All we have is now.
It complicates things.
Just feel, and if it feels like home,
then follow its path. – r.m. drake
Oh the lessons I am learning. I am an overthinker, an overanalyzer. I get tunnel vision and get set on a path that I think is the only way. So many people have been brought into my life the last little white that are testing me to the core. That have opened my eyes. I am learning to detach. To send love to the outcome, but not one that I want, one that will be of the utmost good to whoever is involved. I am learning to trust and let go. To breathe. One of these people that I have recently met, who listens to my crazy texts and tells me to breathe on a daily basis, told me to go put my feet in the grass. He pointed out that as an empath, I need to ground myself daily.
I thought he was crazy, but it turns out he’s very smart. Every day, I walk into my back yard, take my boots off, stick my feet in the grass and turn my face to the sun. I stand here, and I give my thanks, because there is so much to be thankful for. I also sometimes get mad and curse, but that’s ok, ying and yang baby. Life is hard. Right now is hard. Today I want to scream and run away, but instead I stick my feet in the cold damn earth, and I breathe, I curse, because I don’t want to have to keep doing this fight, but then I say thanks for all of the good that is coming from it.

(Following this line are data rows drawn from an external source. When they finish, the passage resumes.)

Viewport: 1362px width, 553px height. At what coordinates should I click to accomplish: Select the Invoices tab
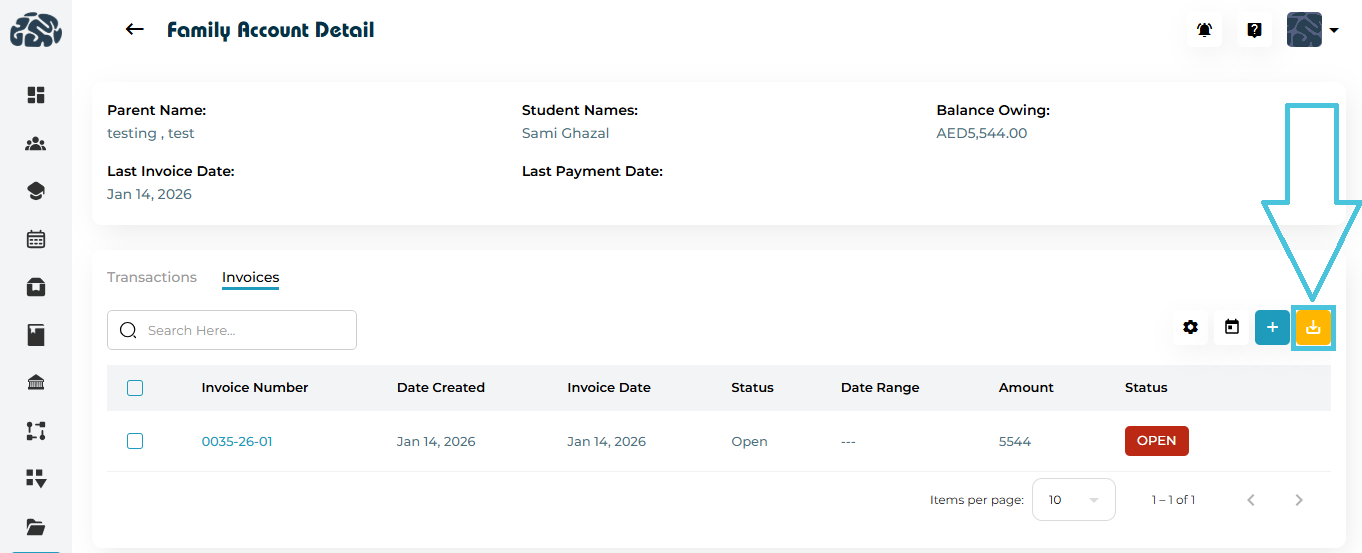click(x=250, y=277)
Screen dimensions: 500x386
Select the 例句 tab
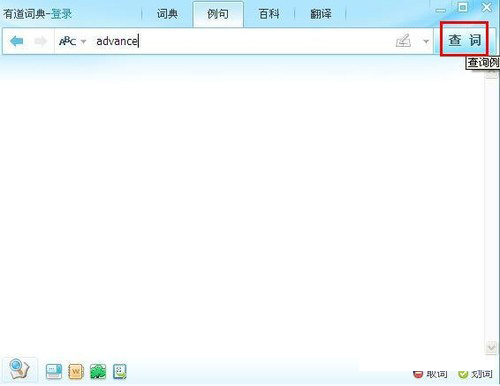tap(218, 14)
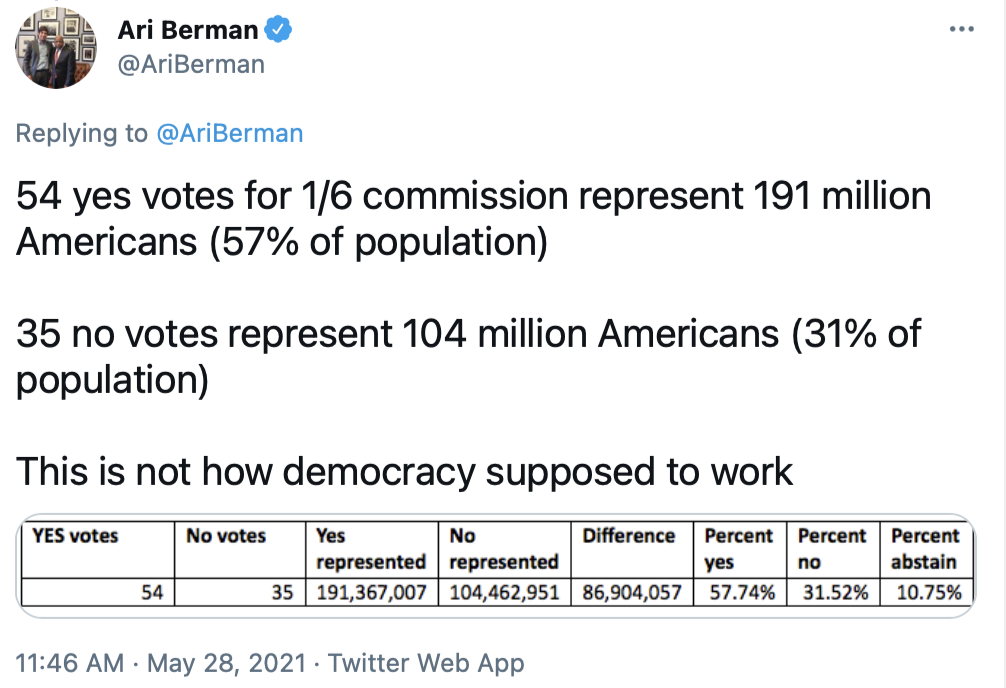
Task: Open the three-dot more options menu
Action: 961,29
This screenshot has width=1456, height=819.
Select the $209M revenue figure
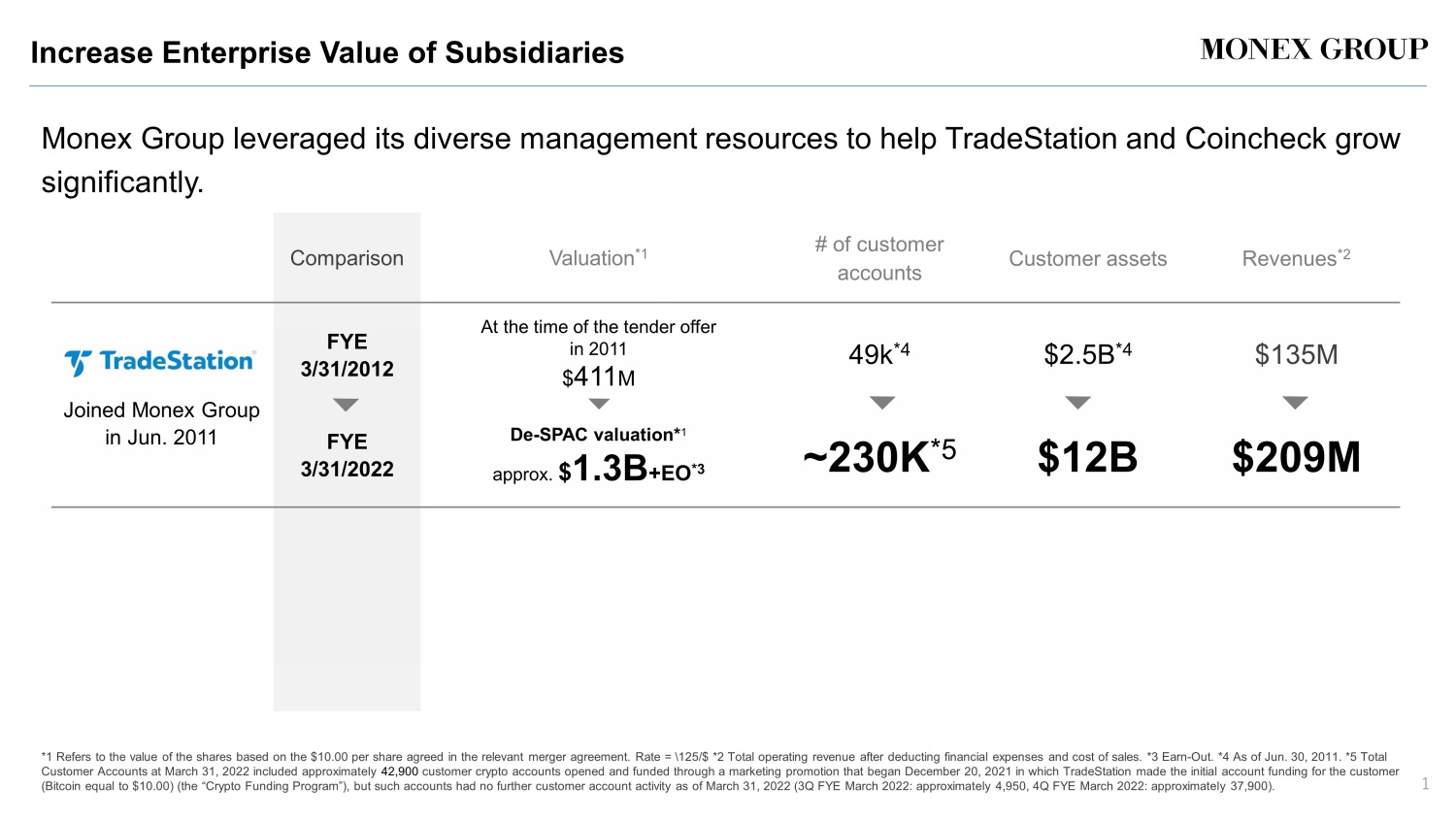(x=1296, y=457)
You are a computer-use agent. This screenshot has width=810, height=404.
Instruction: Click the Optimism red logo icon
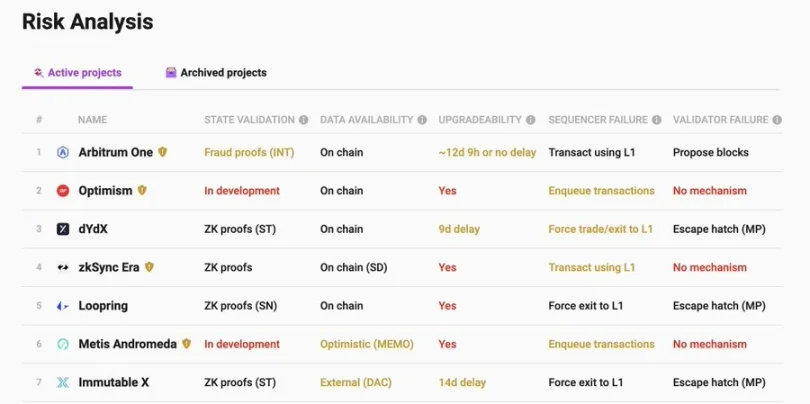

If it feels like home, if it feels right, then follow it’s path. We try to say, once I have this and this and this….then I will be happy, then I can do that. But if we wait for this and this and this…we will always be waiting. There is no check list for life. Put your feet in the ground, and push back. Take what feels good. Or else you will always be waiting for the right time, and it will never come. All we have is now. Now is the right time.